Des recherches de MM. Stefani et Beretta, dans leur ouvrage intitulé Antichità dei Bonaparte, il ressort que le nom de Bonaparte, né au milieu des factions de l’Empire et de l’Église, a été porté par quatre familles italiennes ; et, de celles de MM. Passerini et Rapetti, que les Bonaparte napoléoniens descendent d’une ancienne famille longobarde, celle des comtes de Fucecchio, Settimo et Pistoja, dont la souche est un certain Cunerado, chef de la maison Kadolingio, né en 922. De cette maison, qui s’éteint à la fin du XIIe siècle, après avoir joué un rôle brillant dans l’État et dans l’Église, sont issus Hugues et Janfald. Le premier, par son alliance avec les comtes d’Orgnano, donna naissance aux Bonaparte de Trévise, éteints en 1447 ; le second, à ceux de Florence, éteints au XIIIe siècle. En 1265, un Bonaparte de Florence commence les Bonaparte de San-Miniato ; un autre, en 1278, ceux de Sarzane, qui, en 1490, se transportèrent en Corse, et dont le chef, François, devint l’auteur de la branche des Bonaparte d’Ajaccio.
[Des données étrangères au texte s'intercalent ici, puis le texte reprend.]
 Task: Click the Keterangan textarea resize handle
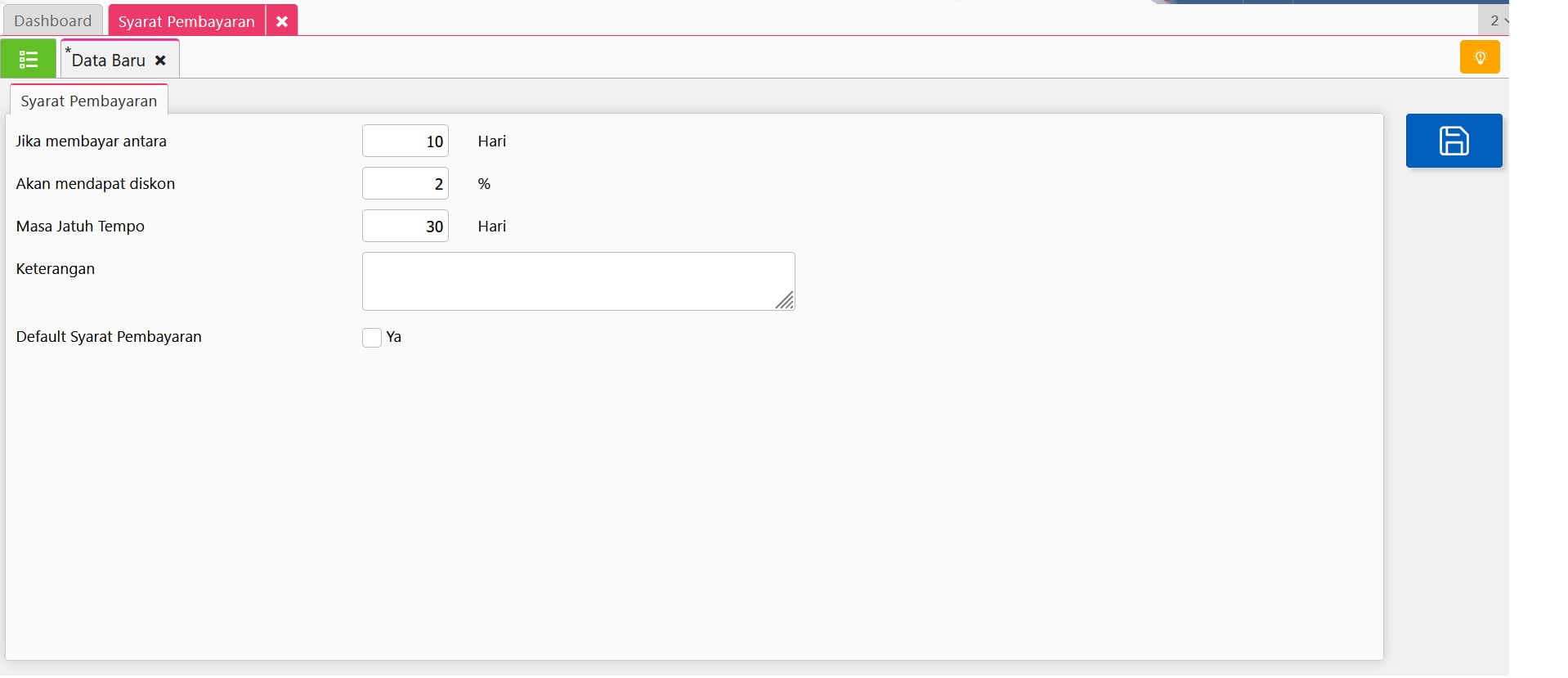[785, 301]
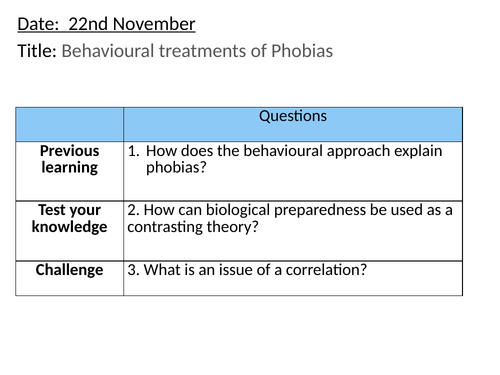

Ceux de San-Miniato avaient complètement disparu en 1799. Attachée également à l’Église et à l’État, la famille des Cadolinge tira son surnom de Bonaparte (bona pars, le bon parti), de son ralliement à la cause populaire, surnom qu’illustra bientôt l’un d’eux à la tête de la ligue des villes lombardes contre l’empire d’Allemagne. Les Bonaparte s’effacent ensuite quelque temps de la scène politique, jusqu’au moment où quelques membres de cette famille passent en Corse pour les affaires de la banque de Saint-Georges, et s’y fixent jusqu’à la fin du XVIIIe siècle.

Sans moyen de contrôle suffisant, nous ne pouvons ni contester ni affirmer l’exactitude de ces généalogies. Nous nous contenterons de tracer l’historique de la branche génoise, dont il est prouvé que descendait Napoléon. Au commencement du XVIIIe siècle, les Bonaparte d’Ajaccio étaient représentés par trois Frères : Lucien Bonaparte, archidiacre ; Napoléon Bonaparte, qui n’a pas laissé de postérité, et le grand-père de l’empereur Napoléon Ier.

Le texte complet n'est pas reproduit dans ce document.